Notes From The Deadline

TV Music From The Inside By Paul Farrer
Published April 2009

Your showreel can say a lot about you. And if it's going to get you work, what it needs to say is: trust me.

"This next reel's from a guy called Manson — been out of the music business for a while, but says he's worked with the Beach Boys...”"This next reel's from a guy called Manson — been out of the music business for a while, but says he's worked with the Beach Boys...”

Have you got a showreel? Well, you should have. It is the single most important, meaningless, terrible, prejudicial, vulgar and helpful part of your promotional toolbox.

Showreels allow prospective clients the opportunity to instantly judge what kind of composer you are. But what kind are you? What kind would you like to be?

And here's the problem. What do you include? Do you feature the music that you are, personally, happiest with? Music that you think your clients will appreciate the most? Music that shows how versatile you are?

Drama Chameleon

Years ago I used to have a sort of floating showreel that I could adapt depending on who was asking for it. For example, anyone making a serious drama would probably be put off by the work I'd done for light entertainment‑type shows. Similarly, anyone looking for music for a daytime chat show would likely run a mile from a composer who waves his serious historical documentary credentials around. So, before sending anything out, I'd try to find out as much as I could about their project and tailor a showreel to them. Prostitutes adopt a similar tactic when they ask what you'd like their name to be.

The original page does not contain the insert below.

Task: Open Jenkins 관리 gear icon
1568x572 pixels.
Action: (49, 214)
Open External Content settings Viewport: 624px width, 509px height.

It worked for a bit, but it does tend to take up quite a bit of time, and it certainly doesn't score you any points on the versatility scale.

In a TV production office, a group of people usually have to assemble a creative team pretty quickly, and the auditioning process often extends no further than "Can someone suggest a good graphics company? Who do we know who can direct? Anyone know any composers?” You can see now why the longer you are in the industry and the more people you work for, the greater the chance that your name will be put forward.

Or to put it another way — the more you do it, the easier it gets.

Building Trust

Notes From The Deadline

TV projects are eye‑wateringly expensive things and there are lots of people's jobs riding on them. The amount of effort and expense that goes into even cheap rubbish shows would take your breath away, and there's little room for error. I've had calls in my studio for edits and tweaks to be made to a track of mine at 9am for a show that was going out live at 11am. So think about the kind of composer they want you to be. You've got to come up with the tunes, for sure, but what they really want is to be convinced that you will be reliable, dependable, flexible and, above all, professional in a crisis — the state most productions perpetually hover on the edge of.

So your showreel should be all about getting them to trust you — and the more they see that other people have trusted you in the past, the easier it is for them to trust you in the future. In other words, forget what you think about your own music, and fill your showreel with the stuff you think they might have heard of!